A 26-year-old G2P1 presents to your office for her first prenatal visit. Social history reveals that she smokes one pack of cigarettes each day.
Which of the following statements is true regarding tobacco and pregnancy?
There are many potential teratogens in cigarette smoke, including nicotine, carbon monoxide, cadmium, lead, and hydrocarbons. Smoking has been shown to cause fetal growth restriction and to be related to increased incidences of subfertility, spontaneous abortions, placenta previa, abruption, and preterm delivery. The mechanisms for these adverse effects include increased fetal carboxyhemoglobin levels, reduced uteroplacental blood flow, and fetal hypoxia.
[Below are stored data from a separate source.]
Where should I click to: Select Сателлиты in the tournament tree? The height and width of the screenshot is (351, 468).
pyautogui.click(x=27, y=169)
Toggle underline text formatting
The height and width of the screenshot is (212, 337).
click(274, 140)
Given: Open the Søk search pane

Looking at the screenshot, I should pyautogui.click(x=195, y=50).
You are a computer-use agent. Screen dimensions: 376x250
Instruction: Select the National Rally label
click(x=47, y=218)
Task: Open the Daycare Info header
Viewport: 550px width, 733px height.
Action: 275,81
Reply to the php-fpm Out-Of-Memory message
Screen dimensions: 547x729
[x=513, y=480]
Most studies do not indicate that tobacco use is related to an increased risk of congenital malformations, mental retardation, or developmental delay. Almost half of women who smoke quit directly before or during pregnancy. An office-based protocol that offers treatment or referral for smoking cessation has been proven to increase quit rates. The 5A’s is an office based intervention to help pregnant women quit smoking. These are as follows: (1) Ask the patient about smoking, (2) Advise the patient to stop, (3) Assess the patient’s willingness to attempt to quit, (4) Assist the patient who is interested by providing smoking cessation materials, (5) Arrange follow-up visits to track the progress of the patient’s attempt to stop smoking. Patients should be encouraged to remain smoke free. Children born to mothers who smoke are at an increased risk of asthma, obesity, and colic.
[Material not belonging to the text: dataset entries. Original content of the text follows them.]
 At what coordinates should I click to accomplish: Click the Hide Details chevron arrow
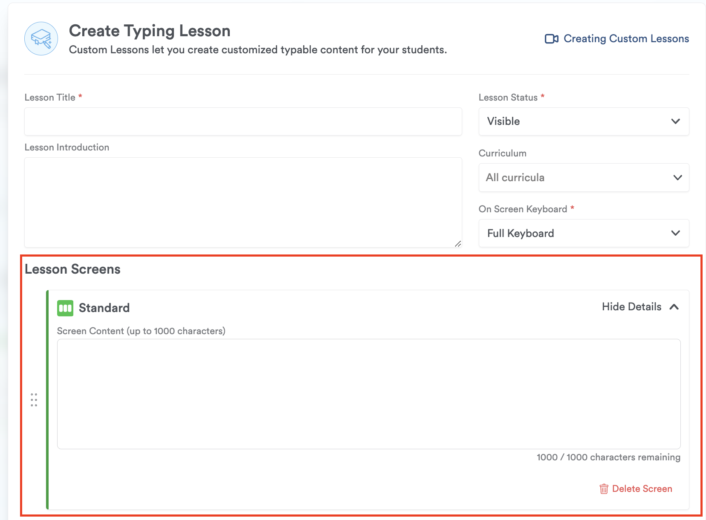click(674, 307)
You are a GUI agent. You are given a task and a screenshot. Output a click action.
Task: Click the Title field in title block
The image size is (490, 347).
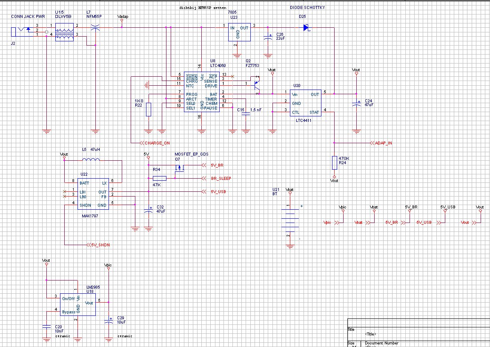(370, 334)
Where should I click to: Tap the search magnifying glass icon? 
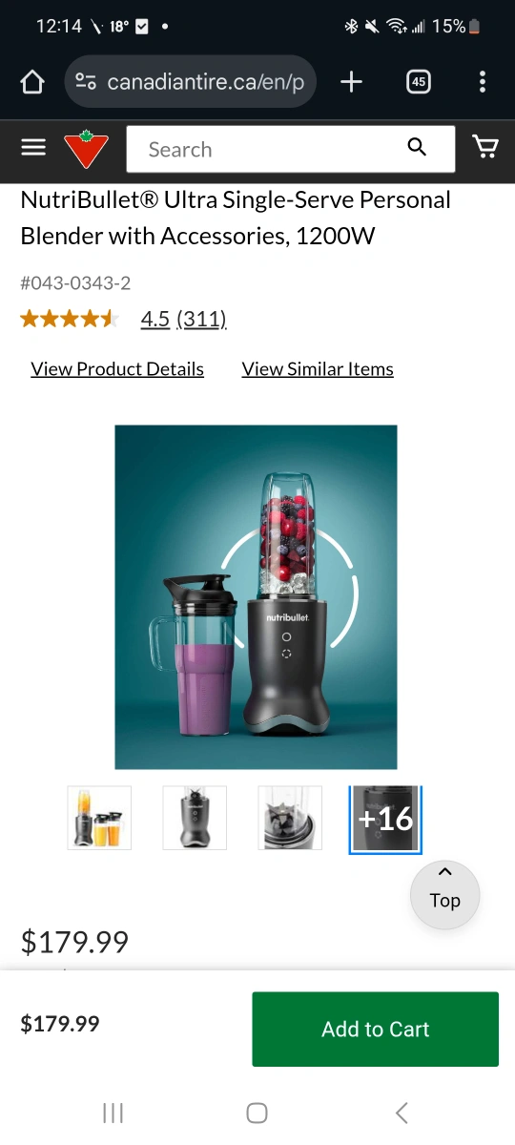pyautogui.click(x=417, y=146)
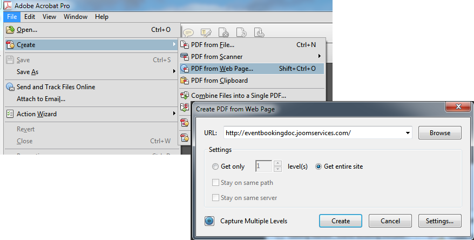474x240 pixels.
Task: Click the Open folder icon in File menu
Action: [x=10, y=30]
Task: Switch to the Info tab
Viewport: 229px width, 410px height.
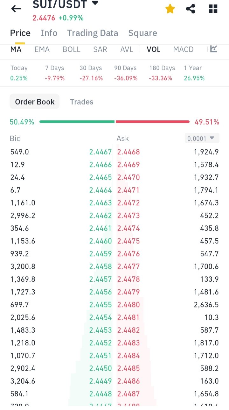Action: tap(49, 33)
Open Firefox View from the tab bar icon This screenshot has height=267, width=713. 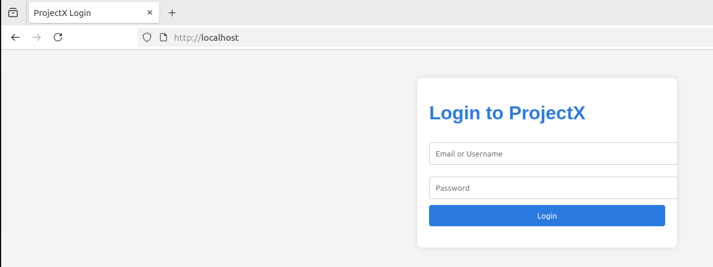click(x=13, y=12)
A 36-year-old G0 who has been epileptic for many years is contemplating pregnancy. She wants to stop taking her phenytoin because she is concerned about the adverse effects that the medication may have on her unborn fetus. She has not had a seizure in the past 5 years.
Which of the following is the most appropriate statement to make to the patient?
Offspring of women with epilepsy have two to three times the risk of congenital anomalies even in the absence of anticonvulsant medications, because seizures cause a transient reduction in uterine blood flow and fetal oxygenation. When anticonvulsant medications are used, pregnant women have an even greater risk of congenital malformations. It is recommended that women undergo a trial of being weaned off their medications prior to becoming pregnant. If antiseizure medications must be used, monotherapy is preferred to minimize the risk to the fetus, since the incidence of fetal anomalies increases as additional anticonvulsants are consumed. Many anticonvulsants have been found to impair folate metabolism, and folate supplementation in pregnancy has been associated with a decreased incidence of congenital anomalies in epileptic women taking antiseizure medications. Fetal exposure to valproic acid has been associated with a 1% to 2% risk of spina bifida.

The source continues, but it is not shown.